He is Risen

He is Risen


Samuel Taylor


Our Lord’s resurrection is a basic truth of “the faith which was once for all delivered to the saints” and an integral part of God’s gospel “concerning His Son Jesus Christ our Lord” (Jude 3, R.V. 1 Cor. 15:4. Rom. 1:1-4). It is foreseen, foretold, and foreshadowed in the Old Testament; it is announced, accomplished, and attested in the New Testament (Acts 2:22-31. Heb. 11:19. Matt. 28:6. Acts 1:3). The Bible deals with this fundamental truth prophetically, typically, historically, doctrinally, evangelically, evidentially, and practically. It is woven into the very warp and woof of Holy Scripture. Our Lord Himself says, “I am He that liveth and was dead; and behold I am alive for evermore, Amen” (Rev. 1:18).


The Father’s Commandment


Our Lord Jesus Christ said, “Therefore doth My Father love Me, because I lay down My life, that I might take it again. No man taketh it from Me, but I lay it down of Myself. I have power to lay it down, and I have power to take it again. This commandment have I received of My Father” (John 10:17-18).

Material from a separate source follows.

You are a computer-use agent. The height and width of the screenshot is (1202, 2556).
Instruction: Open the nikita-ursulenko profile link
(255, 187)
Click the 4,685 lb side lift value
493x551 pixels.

The word rendered “power” means “authority” and not merely “ability.” Christ had authority as well as ability, and He exercised both according to the Father’s commandment.


No creature has the right to deliberately terminate his own life; moreover, only the Creator is able to effect the resurrection of a creature. As the Divine Word, Jesus was able to do both; thus He fulfilled the will of God that He should die and rise again, and thus He attracted afresh the love and praise of His Father.


The Father is always pleased with the faithful obedience of His children, and surely He could never be more pleased than He was with the devoted submission of the eternal Son who willingly laid down His life in order to take it up again in triumphant resurrection.


The Father’s bosom is the eternal abiding place of the Son (John 1:18); hence, the eternal Father eternally loves the eternal Son. The Son, in devotion and obedience to the Father’s will, laid down His life that He might take it again; this sacrificial act gave the Father a fresh motive for loving His incarnate Son.


The Father’s Glory


Christ was raised up from the dead by the glory of the Father” (Rom. 6:4).


As in our Saviour’s virgin birth and sacrificial death, the Father, Son, and Holy Spirit were all active in His glorious resurrection. Our Lord “rose,” but He was also “raised” from the dead (1 Cor. 15:4. Acts 2:23-24).


When certain Jews asked Him for a sign, the Saviour replied, “Destroy this temple and in three days I will raise it up … He spake of the temple of His body” (John 2:18-21). “For Christ also hath once suffered for sins, the just for the unjust, that He might bring us to God, being put to death in the flesh, but quickened by the Spirit” (1 Pet. 3:18).


Now, just as all the persons of the Godhead were active participants in the resurrection of Jesus, so also the various attributes of the Deity were harmoniously displayed and gloriously exercised in the accomplishment of this unique conquest.


The Father’s glory comprehends much more than His power alone, and this fulness of His glory, in all its aspects and components, was responsible for raising up Christ from the dead, whereby, as a consequence, the Father was still further glorified.


The Father’s Throne


While still upon the earth, the Lord Jesus Christ had prayed, “And now, O Father, glorify Thou Me with Thine own self with the glory which I had with Thee before the world was” (John 17:5).


That prayer is now answered. For forty days following His resurrection our Lord showed the reality of His resurrection; but then, at the end of that period, “the God of our Lord Jesus Christ, the Father of glory” who had “raised Him from the dead” also “set Him at His own right hand in the heavenly places” (Eph. 1:20). There He says, “I … am set down with My Father in His throne” (Rev. 3:21).


In His devoted obedience to the Father’s commandment, He laid down His life in order to take it again, thus providing an occasion for the operation and manifestation of all the Father’s glory, which He now shares on the Father’s throne where He is seated in triumph at God’s right hand.